Bioinformatics Institute, Saint Petersburg, Russia.
Department of Genomic Medicine, D. O. Ott Research Institute of Obstetrics, Gynecology, and Reproduction, Saint Petersburg, Russia.
Sci Rep. 2020 Feb 6;10(1):2057. doi: 10.1038/s41598-020-59026-y.
Advantages and diagnostic effectiveness of the two most widely used resequencing approaches, whole exome (WES) and whole genome (WGS) sequencing, are often debated. WES dominated large-scale resequencing projects because of lower cost and easier data storage and processing. Rapid development of 3 generation sequencing methods and novel exome sequencing kits predicate the need for a robust statistical framework allowing informative and easy performance comparison of the emerging methods. In our study we developed a set of statistical tools to systematically assess coverage of coding regions provided by several modern WES platforms, as well as PCR-free WGS. We identified a substantial problem in most previously published comparisons which did not account for mappability limitations of short reads. Using regression analysis and simple machine learning, as well as several novel metrics of coverage evenness, we analyzed the contribution from the major determinants of CDS coverage. Contrary to a common view, most of the observed bias in modern WES stems from mappability limitations of short reads and exome probe design rather than sequence composition. We also identified the ~ 500 kb region of human exome that could not be effectively characterized using short read technology and should receive special attention during variant analysis. Using our novel metrics of sequencing coverage, we identified main determinants of WES and WGS performance.

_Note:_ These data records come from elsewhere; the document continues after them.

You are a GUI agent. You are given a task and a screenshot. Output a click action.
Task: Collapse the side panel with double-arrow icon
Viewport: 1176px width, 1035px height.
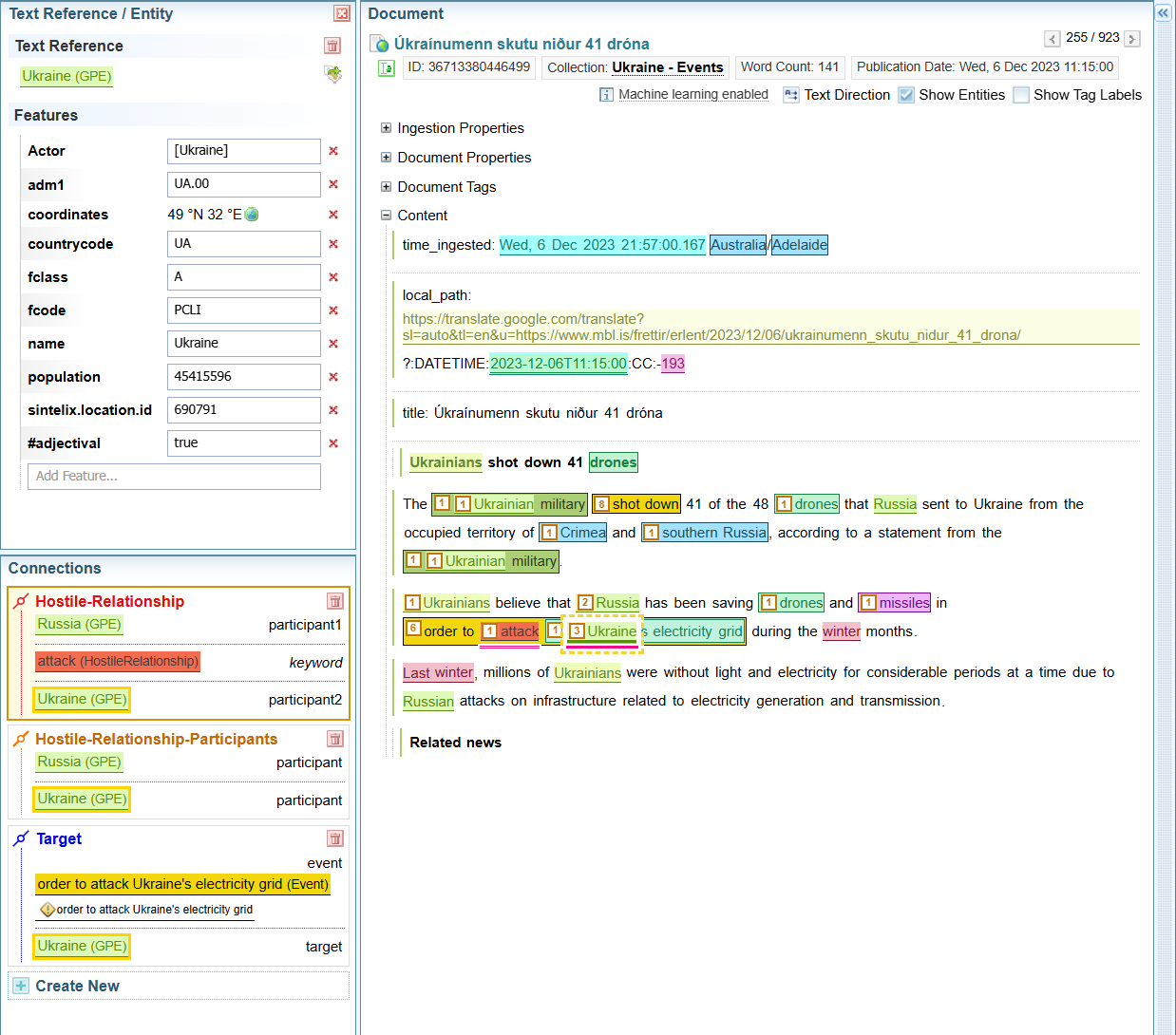click(1163, 13)
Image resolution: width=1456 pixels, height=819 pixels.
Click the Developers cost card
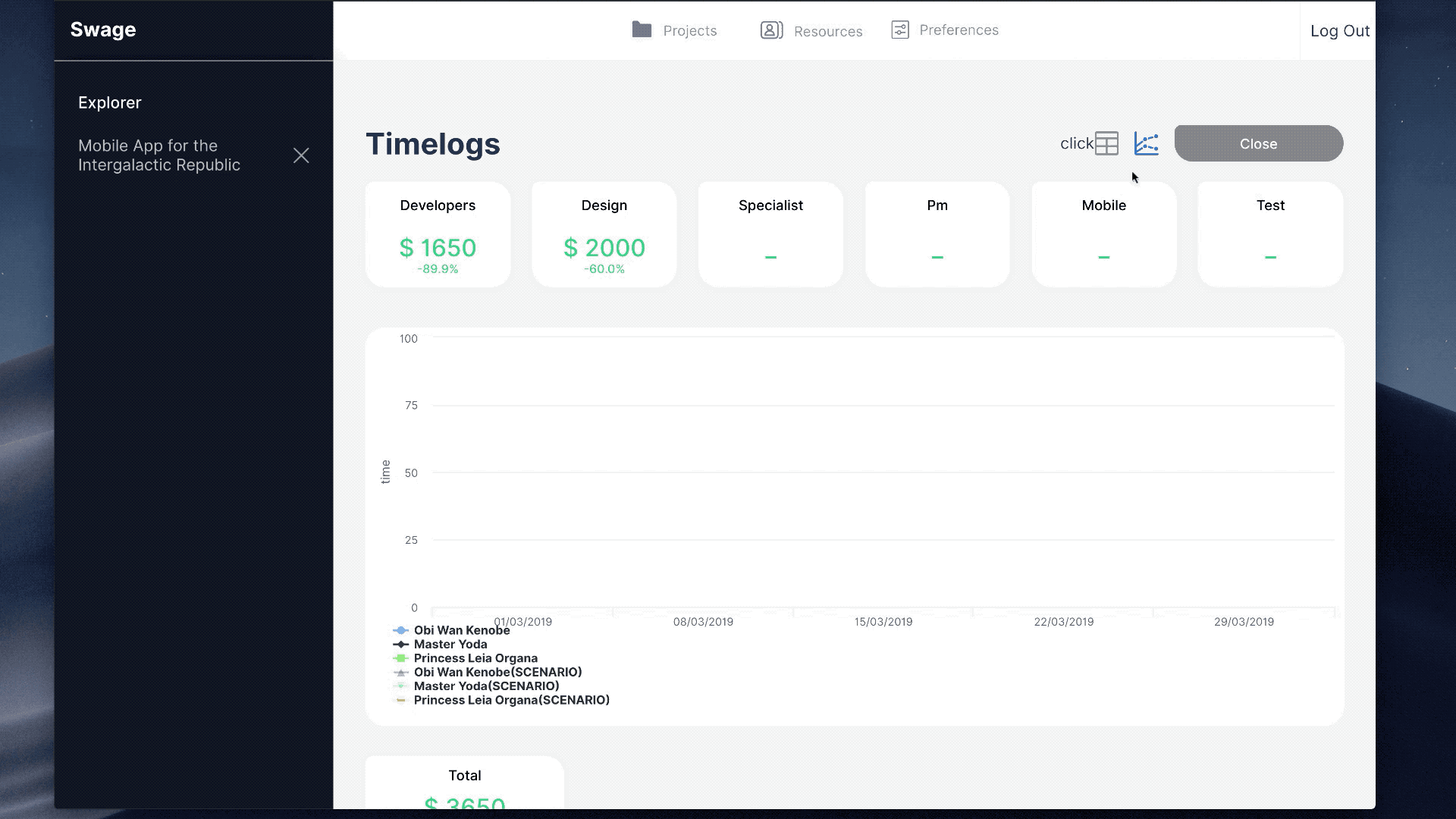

Overall, our study points out avenues for improvement of enrichment-based methods and development of novel approaches that would maximize variant discovery at optimal cost.
两种最广泛使用的重测序方法——全外显子组测序(WES)和全基因组测序(WGS)的优势和诊断效果经常被争论。由于成本更低、数据存储和处理更容易,WES 主导了大规模重测序项目。第三代测序方法和新型外显子组测序试剂盒的快速发展,需要一个强大的统计框架,以便对新兴方法进行信息丰富且易于比较的性能评估。在我们的研究中,我们开发了一组统计工具,用于系统评估几种现代 WES 平台以及无 PCR WGS 提供的编码区域覆盖度。我们发现,以前大多数发表的比较都没有考虑到短读长的可映射性限制,这存在一个严重的问题。我们使用回归分析和简单的机器学习,以及几种新的覆盖均一度指标,分析了 CDS 覆盖的主要决定因素的贡献。与普遍观点相反,现代 WES 中观察到的大部分偏差主要源于短读长和外显子探针设计的可映射性限制,而不是序列组成。我们还确定了人类外显子中约 500kb 的区域,无法使用短读长技术有效地进行特征描述,在变异分析过程中应特别注意。使用我们新的测序覆盖度指标,我们确定了 WES 和 WGS 性能的主要决定因素。总的来说,我们的研究指出了改进基于富集的方法和开发新方法的途径,这些方法将以最佳成本最大限度地发现变异。